Bartlesville Municipal Airport is in Osage County, Oklahoma, United States. It is owned by the City of Bartlesville and is one mile northwest of downtown. The National Plan of Integrated Airport Systems for 2011–2015 called it a general aviation facility.

== Historical airline service ==

Bartlesville received commercial airline service, between 1949 and 1974. Continental Airlines operated Douglas DC-3s at the airport from 1949 until 1961. Central Airlines arrived in 1950 flying Beechcraft Bonanzas and later upgrading to Douglas DC-3s and Convair 240s. In 1967, Central merged into the original Frontier Airlines (1950-1986) which flew Convair 580 aircraft. All carriers flew routes to Kansas City and Tulsa, while Continental also flew direct to Denver with several stops. Frontier ended service in early 1974, and Bartlesville has not seen scheduled air service since then. Bartlesville is only 40 miles north of Tulsa.

== Facilities==
The airport covers 430 acres (174 ha) at an elevation of 717 feet (219 m). Its single runway, 17/35, is 6,850 by 100 feet (2,088 x 30 m) concrete.

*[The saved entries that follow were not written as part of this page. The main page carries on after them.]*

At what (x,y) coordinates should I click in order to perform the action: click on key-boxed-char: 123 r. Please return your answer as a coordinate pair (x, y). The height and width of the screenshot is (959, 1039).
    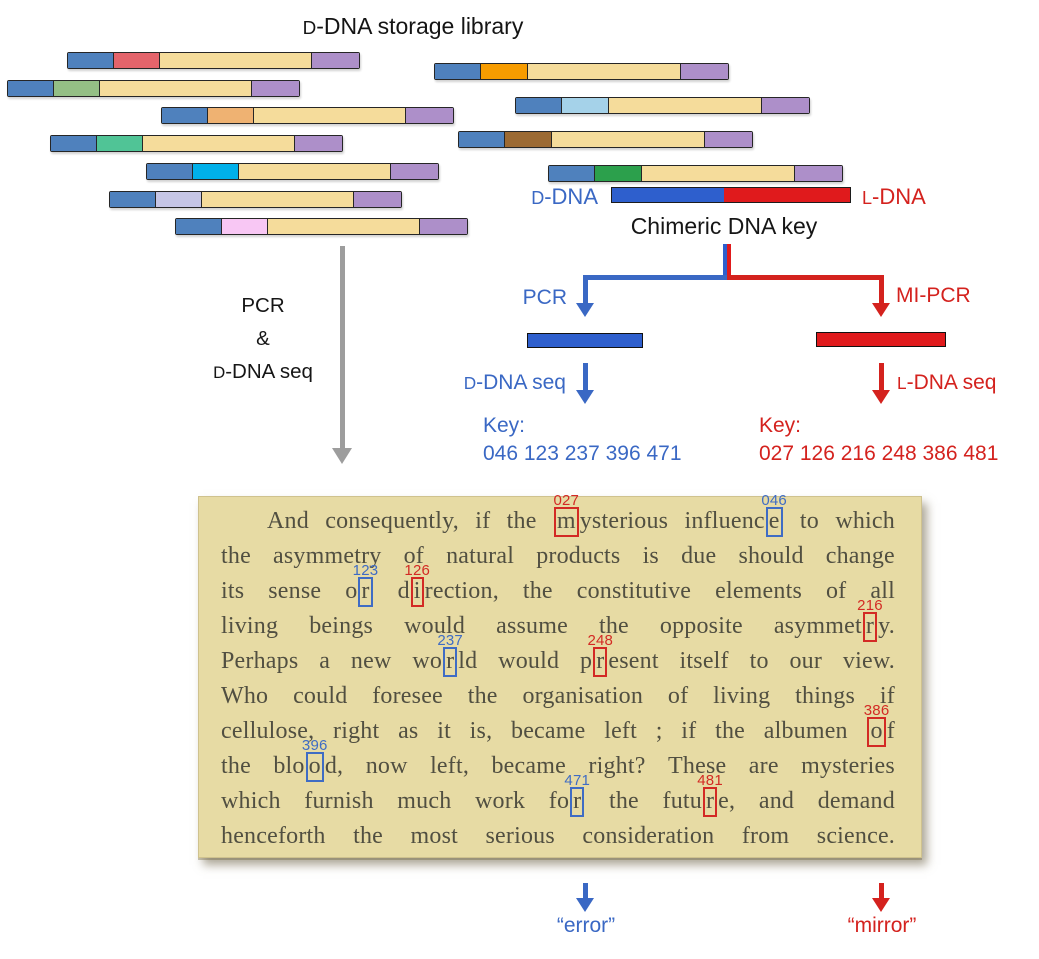
    Looking at the image, I should click on (366, 585).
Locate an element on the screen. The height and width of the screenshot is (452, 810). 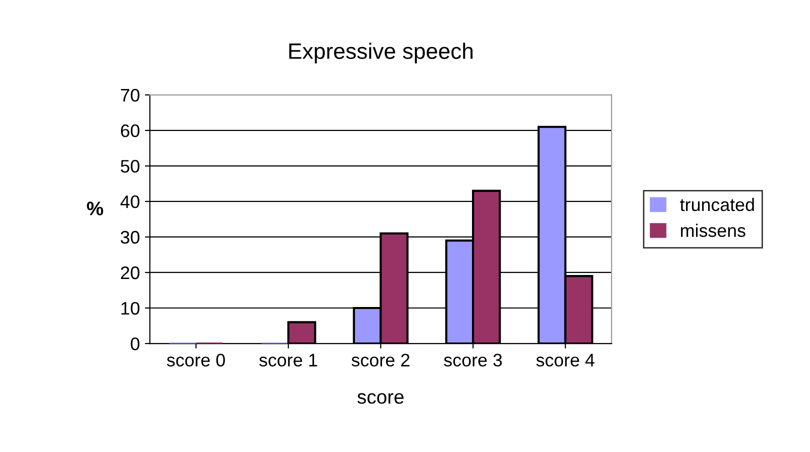
y-axis-title: % is located at coordinates (95, 209).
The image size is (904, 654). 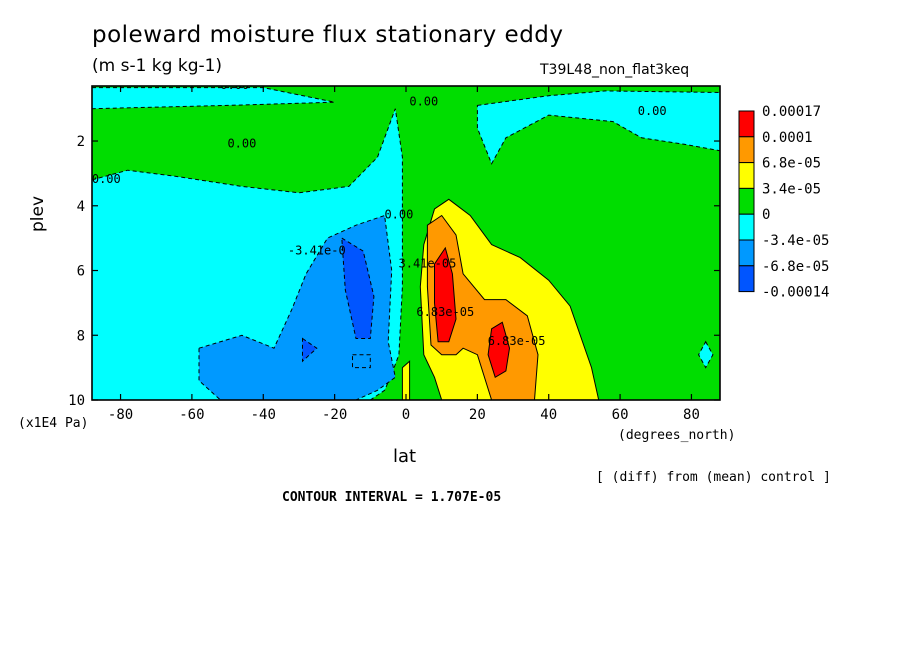 I want to click on y-tick-label-0: 2, so click(x=81, y=142).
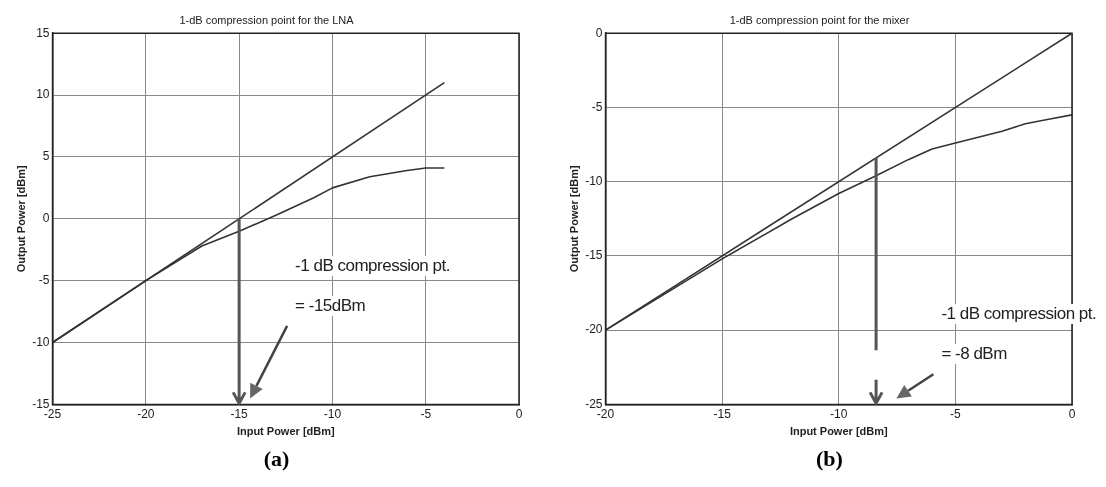 The width and height of the screenshot is (1106, 487). I want to click on chart-title: 1-dB compression point for the mixer, so click(820, 20).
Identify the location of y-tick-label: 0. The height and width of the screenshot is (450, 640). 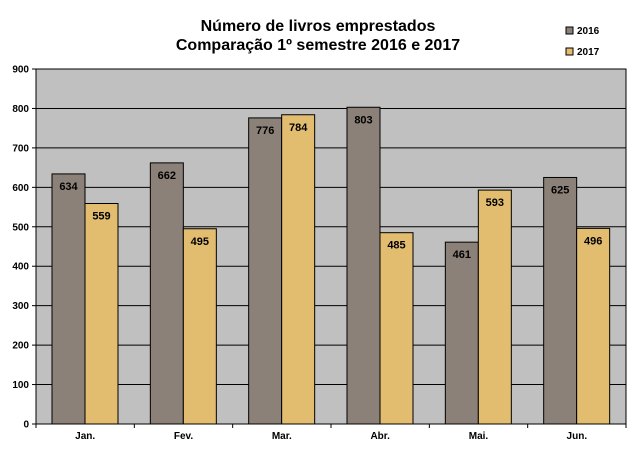
(26, 426).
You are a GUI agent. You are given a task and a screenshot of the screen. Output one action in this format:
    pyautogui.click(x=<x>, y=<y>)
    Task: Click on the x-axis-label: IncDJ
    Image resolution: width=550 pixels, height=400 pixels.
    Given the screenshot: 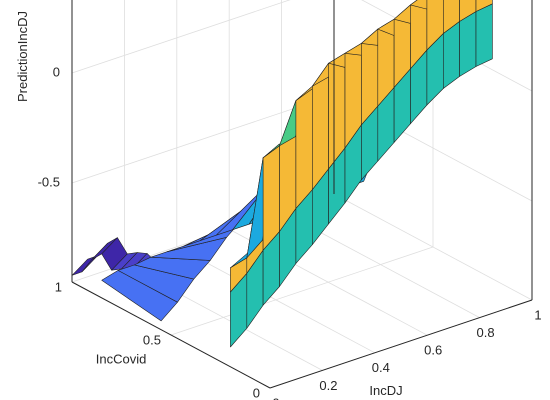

In the year ending March 17, 2023, the airport had 12,362 aircraft operations, average 34 per day, all general aviation. 48 aircraft were then based at this airport: 38 single-engine, 5 multi-engine, and 5 jet.

==Accidents near BVO==
- On December 12, 1956, a Lockheed Model 18 Lodestar operated by Phillips Petroleum Company crashed 11 km (6.9 mls) SE of BVO after takeoff because of single-engine failure and not being able to unfeather the failed propeller. All 8 occupants were killed.